Gedurende de eerste twee jaar van ziekte geldt voor de werkgever een verbod om de arbeidsovereenkomst met de werknemer op te zeggen. Dit opzegverbod tijdens ziekte staat echter niet in de weg aan ontslag als de werknemer zonder deugdelijke grond niet meewerkt aan zijn re-integratieverplichtingen en de werkgever de werknemer schriftelijk heeft gemaand tot nakoming van die verplichtingen of om die reden de betaling van het loon heeft gestaakt.
De re-integratieverplichtingen van een werknemer omvatten onder meer het gevolg geven aan door de werkgever gegeven redelijke voorschriften en het verrichten van passende arbeid. Het door een werknemer hardnekkig niet voldoen aan redelijke bevelen of opdrachten die door de werkgever zijn gegeven en/of het grovelijk veronachtzamen van de verplichtingen die de arbeidsovereenkomst de werknemer oplegt, kunnen voor een werkgever (een) dringende reden(en) vormen voor een ontslag op staande voet. Een ontslag op staande voet kan ook gegeven worden als sprake is van zodanige (bijkomende) daden, eigenschappen of gedragingen van de werknemer dat van de werkgever redelijkerwijs niet gevergd kan worden de arbeidsovereenkomst te laten voortduren.

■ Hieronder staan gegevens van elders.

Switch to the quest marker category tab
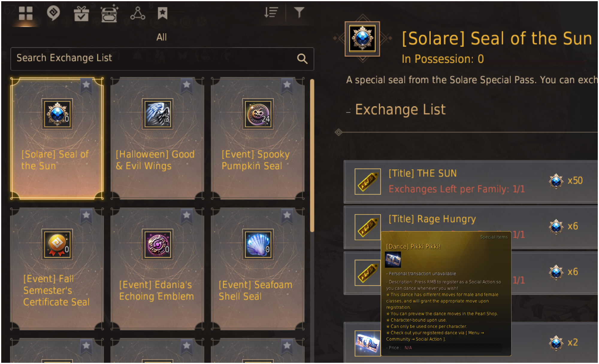This screenshot has height=364, width=599. click(53, 13)
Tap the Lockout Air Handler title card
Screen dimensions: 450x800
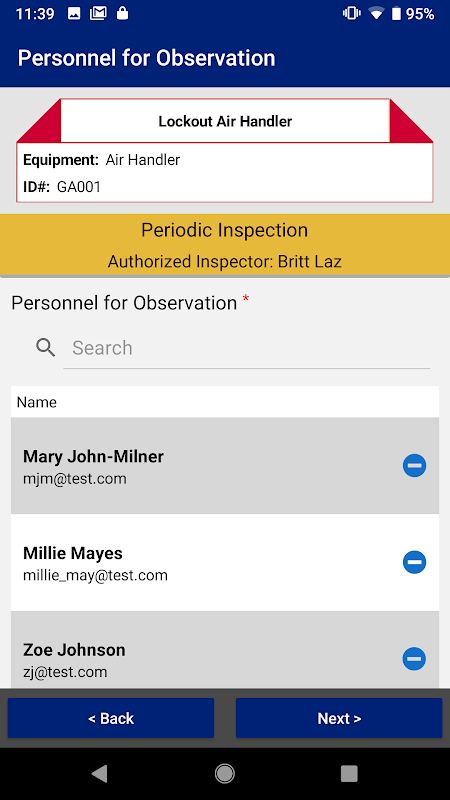pyautogui.click(x=225, y=121)
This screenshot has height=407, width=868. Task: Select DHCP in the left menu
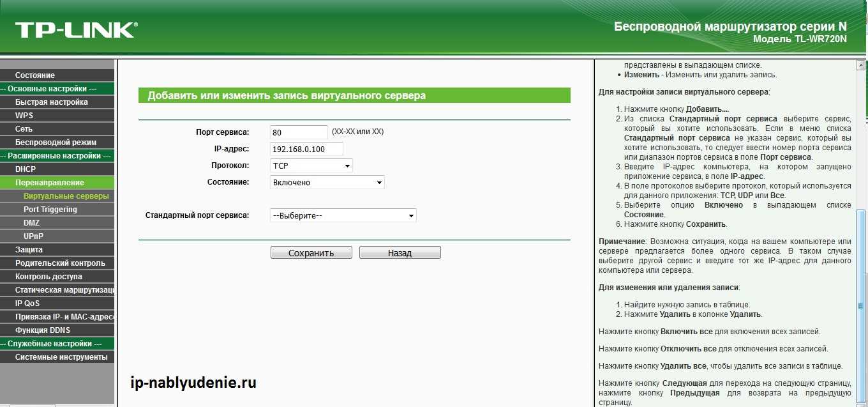coord(26,169)
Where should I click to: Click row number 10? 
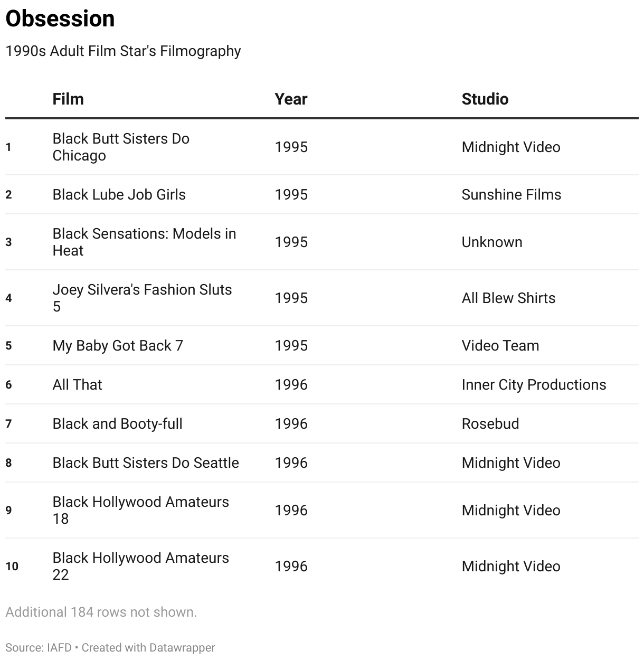(x=12, y=566)
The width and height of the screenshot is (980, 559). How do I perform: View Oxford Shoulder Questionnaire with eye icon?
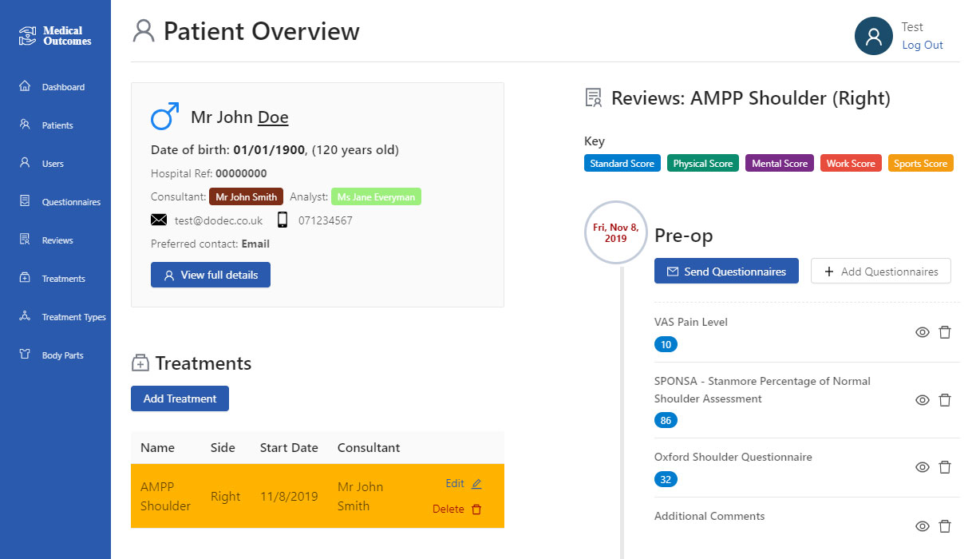(x=922, y=467)
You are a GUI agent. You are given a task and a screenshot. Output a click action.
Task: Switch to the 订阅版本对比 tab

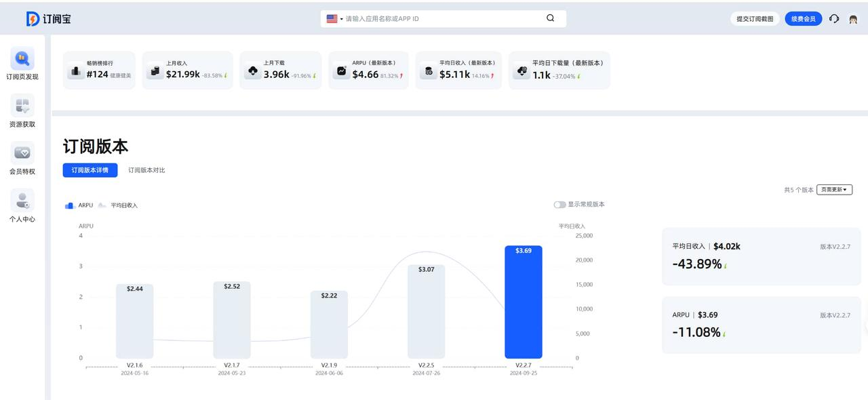tap(146, 170)
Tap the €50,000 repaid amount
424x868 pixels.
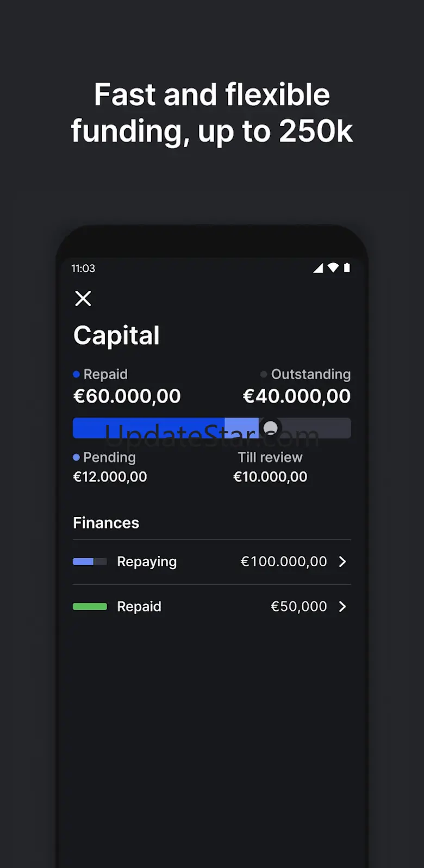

Deze elementen vormden de basis voor het arrest van het Hof Arnhem-Leeuwarden van 11 september 2017. De werkneemster had zich begin 2015 ziekgemeld met fysieke klachten. Hiernaast had de werkneemster aangegeven dat er sprake was van een arbeidsconflict. De bedrijfsarts gaf aan dat re-integratie mogelijk was en dat het arbeidsconflict moest worden opgelost. De werkneemster is vervolgens door de werkgever uitgenodigd voor een gesprek om te praten over het arbeidsdeskundigenrapport en het vervolgtraject, maar zij weigerde te komen. Er zijn daarna meerdere afspraken gemaakt tussen werkneemster en werkgever waarop werkneemster telkens na afmelding niet verscheen. De werkgever heeft, na een laatste waarschuwing, de loondoorbetaling gestaakt. Het UWV oordeelde dat de werkneemster onvoldoende meewerkte aan haar re-integratie. Vervolgens heeft een bespreking plaatsgevonden tussen de werkgever en de werkneemster waarbij werkgever heeft toegezegd te zullen gaan starten met mediation ten aanzien van het ervaren arbeidsconflict. De werkneemster is hiernaast uitgenodigd voor een gesprek over de re-integratie.
De werkneemster gaf aan pas aan re-integratie te willen beginnen als het door haar ervaren arbeidsconflict uit beeld zou zijn. Zij is niet op het gesprek met haar leidinggevende verschenen, reden waarom de werkgever de werkneemster op staande voet heeft ontslagen.
De werkneemster heeft de vernietiging van het ontslag op staande voet verzocht. De Kantonrechter heeft dit verzoek afgewezen.
Ook in hoger beroep komt het Hof niet tot een ander oordeel. Het Hof overweegt kort gezegd dat de werkneemster herhaaldelijk niet heeft voldaan aan redelijke instructies om gesprekken te voeren over haar re-integratie en het aanvangen van passende werkzaamheden. Gelet op de verplichting die op een werkgever rust om de re-integratie van een werknemer te bevorderen is het uitgangspunt dat uitnodigingen voor gesprekken over re-integratie in beginsel redelijke instructies vormen en dat een werknemer gelet op de verplichting om medewerking te verlenen aan de re-integratie in beginsel gehouden is aan dergelijke uitnodigingen gevolg te geven.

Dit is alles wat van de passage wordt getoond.